* [Task data]

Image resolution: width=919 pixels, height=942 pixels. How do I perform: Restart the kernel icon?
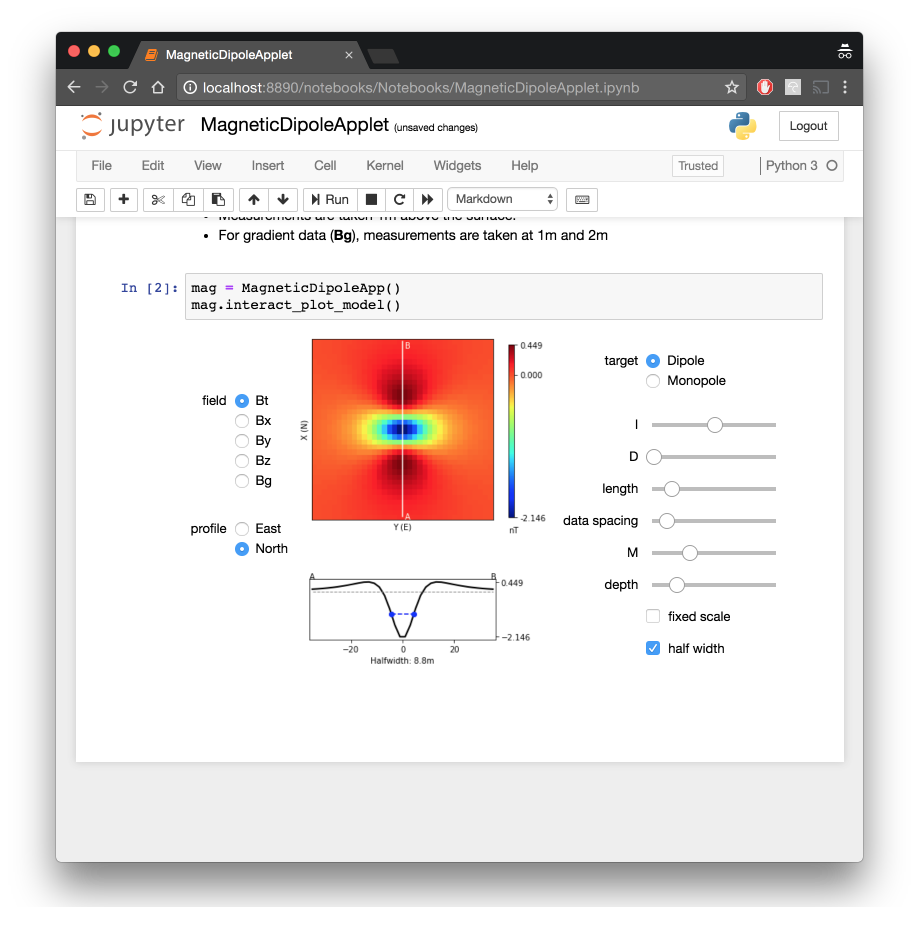click(x=399, y=200)
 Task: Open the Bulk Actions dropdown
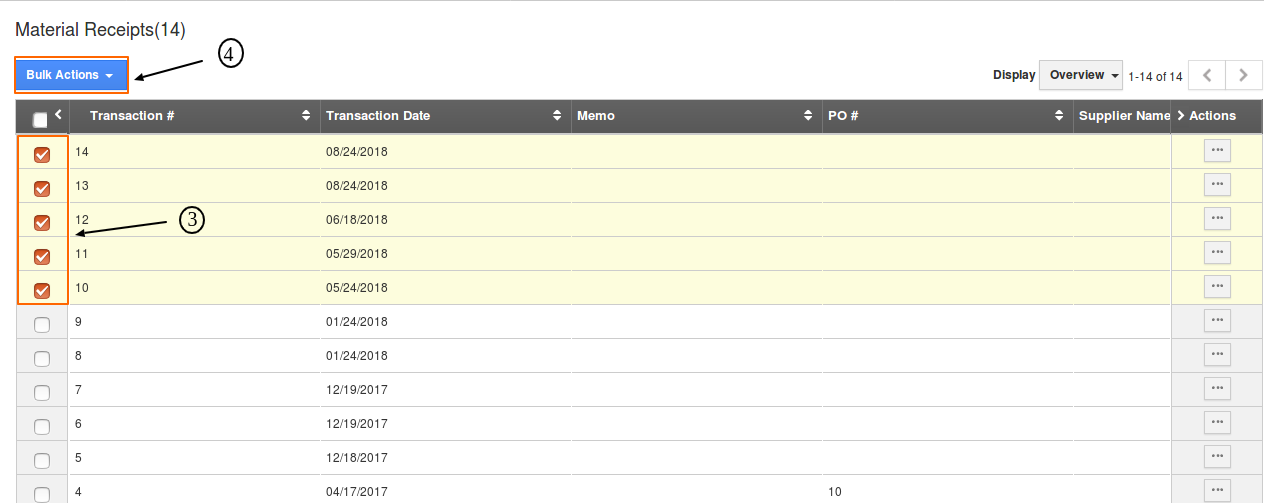(71, 75)
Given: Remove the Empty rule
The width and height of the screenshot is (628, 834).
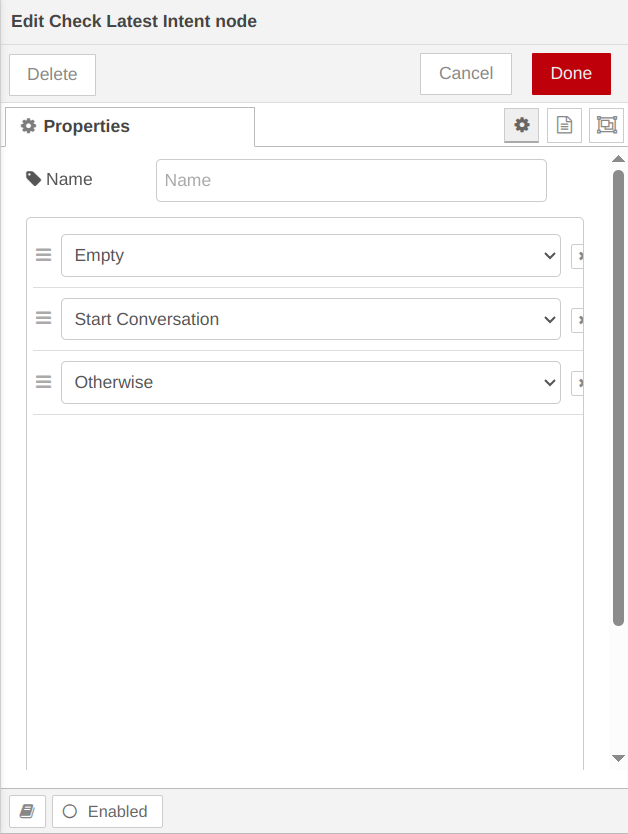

* [What is needed] Return the data word for word without its pictures.

* [Answer]
Image resolution: width=919 pixels, height=942 pixels. How do I perform: Restart the kernel icon?
click(x=399, y=200)
 Task: Open the Bulk Actions dropdown
(71, 75)
Given: Remove the Empty rule
The width and height of the screenshot is (628, 834).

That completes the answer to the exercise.